What has caused the massive collapses has been uncontrollable debt, they print too much money, and the debt never stops growing, at some point it becomes a bit of a joke. Having a finite supply doesn't mean there isn't people out there willing to put their bitcoins somewhere so people can get loans. There could be not enough offer for people wanting to get loans tho, this is all very difficult for me to theorize since I don't know how it would work in practice.

In any case, other cryptos could be delivered for that, the challenge is how to do it in a decentralized way.

Gold wasn't a suitable currency instrument either, which is why the whole world has abandoned gold-based currency. It limits economic growth because it can't be produced at will. Currency (money) is just a representation of value that exists in the world (value = goods/services) so the worth of money is how much money exists divided by how much value exists. When value increases faster than the money supply, you have deflation (money increasing in value) and when the money supply increases faster than value, you have inflation (money decreasing in value). The trick is to marry the currency growth rate and economic expansion so money stays mostly stable, and this is the job of the Fed. It cannot be accomplished with a decentralized, uncontrollable currency, which is why crypto is never going to replace fiat.

◆ **PROVIDED DATA**
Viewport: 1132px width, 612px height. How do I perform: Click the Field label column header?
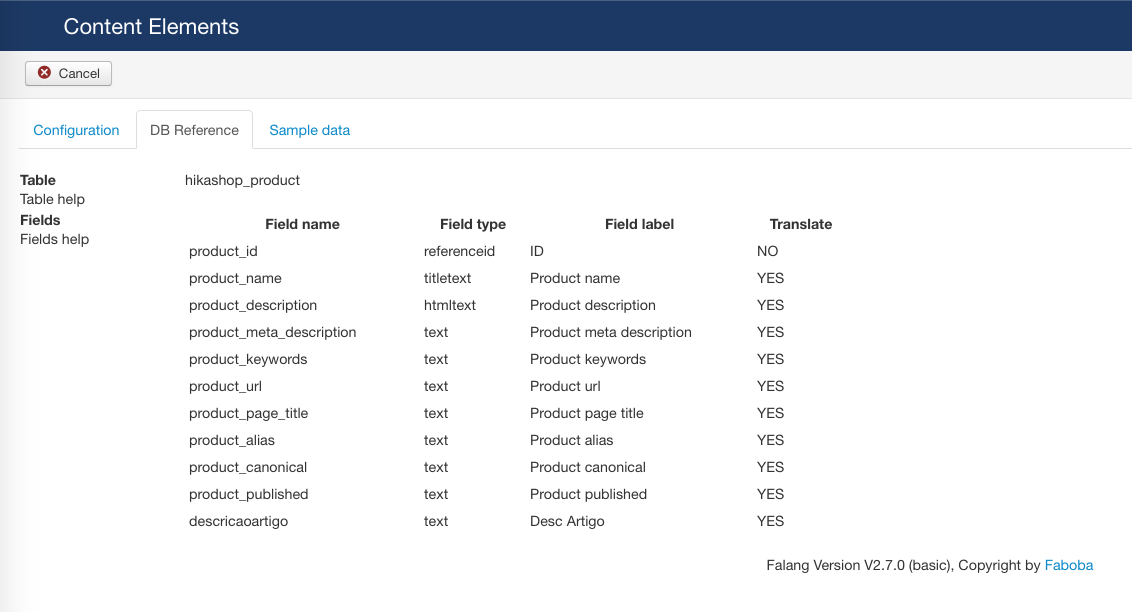[639, 224]
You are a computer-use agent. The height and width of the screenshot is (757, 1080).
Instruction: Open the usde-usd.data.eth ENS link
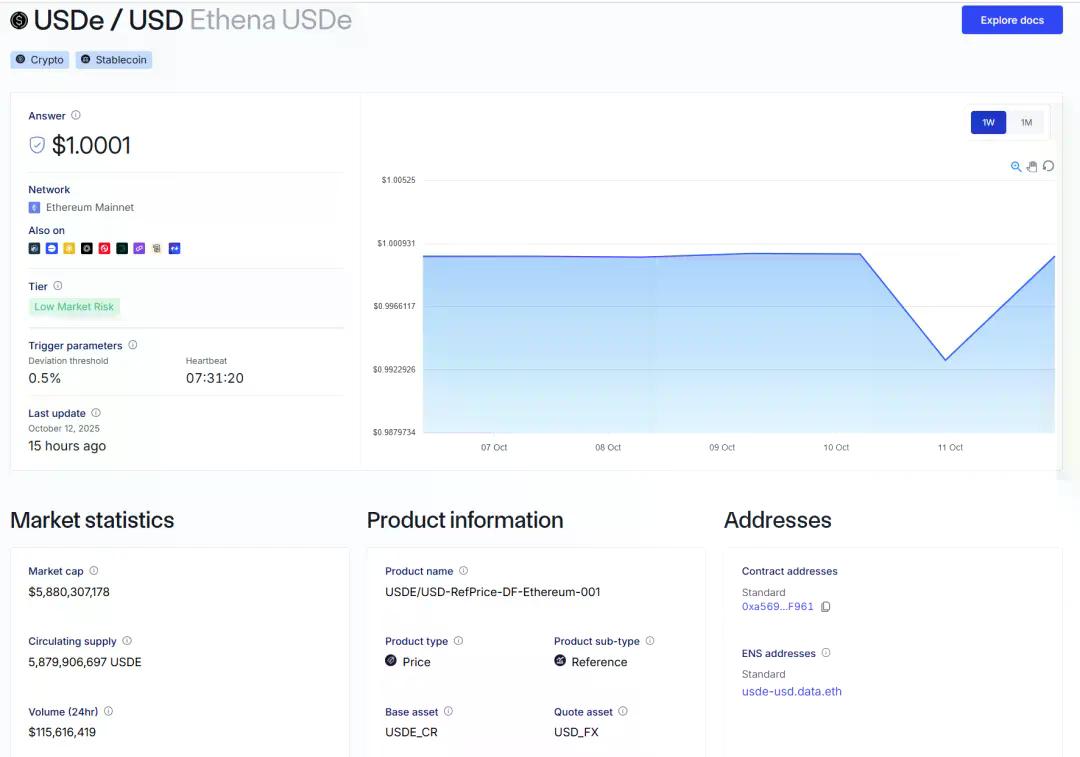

◆ **SHORT PROBLEM**
Retype the stretch from "What has caused" through "a decentralized way." in the passage on cryptocurrency and fiat money, keeping every word and punctuation mark unchanged.

◆ **THE COMPLETED TASK**
What has caused the massive collapses has been uncontrollable debt, they print too much money, and the debt never stops growing, at some point it becomes a bit of a joke. Having a finite supply doesn't mean there isn't people out there willing to put their bitcoins somewhere so people can get loans. There could be not enough offer for people wanting to get loans tho, this is all very difficult for me to theorize since I don't know how it would work in practice.

In any case, other cryptos could be delivered for that, the challenge is how to do it in a decentralized way.